380g beef shin, cut unto chunks
2 shallots, roughly chopped
6 garlic cloves, roughly chopped
150ml white wine
150ml beef stock
250g frostier mushrooms, roughly chopped
1 tbsp Worcestershire sauce
1 tbsp plain flour
3 tbsp olive oil
2 tbsp double cream
1 dsp wholegrain mustard
Start by coating the beef in plain flour.
On medium heat, pour in 2 tablespoons of olive oil and the coated beef into a deep pan. Fry for 5 minutes or until browned and sealed. Then remove the beef from the pan and place on a plate.
Add one tablespoon of olive oil to the pan and add the garlic and shallot. Fry together until translucent.
Add the mushrooms and leave to cook for 4-5 minutes allowing the water contained to be released.
Put the meat back in the pan along with 50ml of white wine and cook for 4 minutes.

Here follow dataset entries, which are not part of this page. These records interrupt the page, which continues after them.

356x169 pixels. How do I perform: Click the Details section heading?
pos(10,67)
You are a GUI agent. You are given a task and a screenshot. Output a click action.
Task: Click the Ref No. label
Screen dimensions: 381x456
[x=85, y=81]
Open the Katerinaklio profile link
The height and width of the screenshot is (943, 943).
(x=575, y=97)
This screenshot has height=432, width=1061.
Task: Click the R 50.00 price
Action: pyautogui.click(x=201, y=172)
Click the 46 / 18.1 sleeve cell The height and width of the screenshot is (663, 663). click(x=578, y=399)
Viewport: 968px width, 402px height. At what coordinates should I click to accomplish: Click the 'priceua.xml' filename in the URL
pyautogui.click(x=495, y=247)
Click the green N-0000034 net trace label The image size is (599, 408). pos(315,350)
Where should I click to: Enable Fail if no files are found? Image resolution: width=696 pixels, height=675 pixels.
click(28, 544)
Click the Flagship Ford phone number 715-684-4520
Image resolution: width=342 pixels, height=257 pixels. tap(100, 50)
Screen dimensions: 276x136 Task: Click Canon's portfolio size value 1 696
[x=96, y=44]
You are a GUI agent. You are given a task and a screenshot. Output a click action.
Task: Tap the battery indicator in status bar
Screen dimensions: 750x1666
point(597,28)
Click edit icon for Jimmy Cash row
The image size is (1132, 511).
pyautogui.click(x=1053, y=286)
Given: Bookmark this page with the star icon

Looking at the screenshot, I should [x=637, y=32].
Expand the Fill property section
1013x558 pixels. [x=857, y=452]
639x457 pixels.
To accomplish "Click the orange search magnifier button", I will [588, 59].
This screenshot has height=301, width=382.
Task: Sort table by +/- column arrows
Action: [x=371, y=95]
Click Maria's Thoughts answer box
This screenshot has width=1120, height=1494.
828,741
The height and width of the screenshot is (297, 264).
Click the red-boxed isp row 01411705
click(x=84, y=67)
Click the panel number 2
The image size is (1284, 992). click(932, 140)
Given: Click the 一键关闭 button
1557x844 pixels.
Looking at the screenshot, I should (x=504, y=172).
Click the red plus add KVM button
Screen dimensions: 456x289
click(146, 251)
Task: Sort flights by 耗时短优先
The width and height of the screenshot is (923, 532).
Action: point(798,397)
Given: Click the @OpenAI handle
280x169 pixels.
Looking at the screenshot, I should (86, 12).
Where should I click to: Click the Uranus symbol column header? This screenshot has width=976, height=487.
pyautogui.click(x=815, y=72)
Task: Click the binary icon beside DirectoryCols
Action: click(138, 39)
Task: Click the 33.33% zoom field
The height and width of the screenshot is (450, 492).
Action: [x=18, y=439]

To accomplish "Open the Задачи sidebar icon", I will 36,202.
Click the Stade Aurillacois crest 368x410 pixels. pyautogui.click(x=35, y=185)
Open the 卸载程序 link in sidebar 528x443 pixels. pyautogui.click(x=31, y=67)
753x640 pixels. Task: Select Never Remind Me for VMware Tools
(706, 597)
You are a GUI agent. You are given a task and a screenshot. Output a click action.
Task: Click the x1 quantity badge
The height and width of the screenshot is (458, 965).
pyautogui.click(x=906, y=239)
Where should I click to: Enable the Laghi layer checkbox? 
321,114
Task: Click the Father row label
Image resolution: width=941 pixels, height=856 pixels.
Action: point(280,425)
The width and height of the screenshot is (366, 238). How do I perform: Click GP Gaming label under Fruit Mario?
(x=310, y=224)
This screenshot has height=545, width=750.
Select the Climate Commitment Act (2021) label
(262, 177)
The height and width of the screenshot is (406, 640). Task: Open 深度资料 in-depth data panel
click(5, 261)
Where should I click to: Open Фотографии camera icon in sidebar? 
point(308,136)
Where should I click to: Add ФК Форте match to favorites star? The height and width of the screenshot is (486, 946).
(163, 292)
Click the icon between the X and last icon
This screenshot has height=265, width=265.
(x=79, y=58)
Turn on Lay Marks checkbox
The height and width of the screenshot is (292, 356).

Pour in the stock and the remaining 100ml of wine and bring to a gentle boil. Season with salt and pepper and add the worcestershire sauce. Mix well, cover and drop the heat. Leave to cook for 3 hours, stirring every 30 minutes or so.
Just before serving, mix the mustard and cream together in a separate bowl. Then mix into the casserole and serve.
Best served with roast potatoes and seasonal vegetables.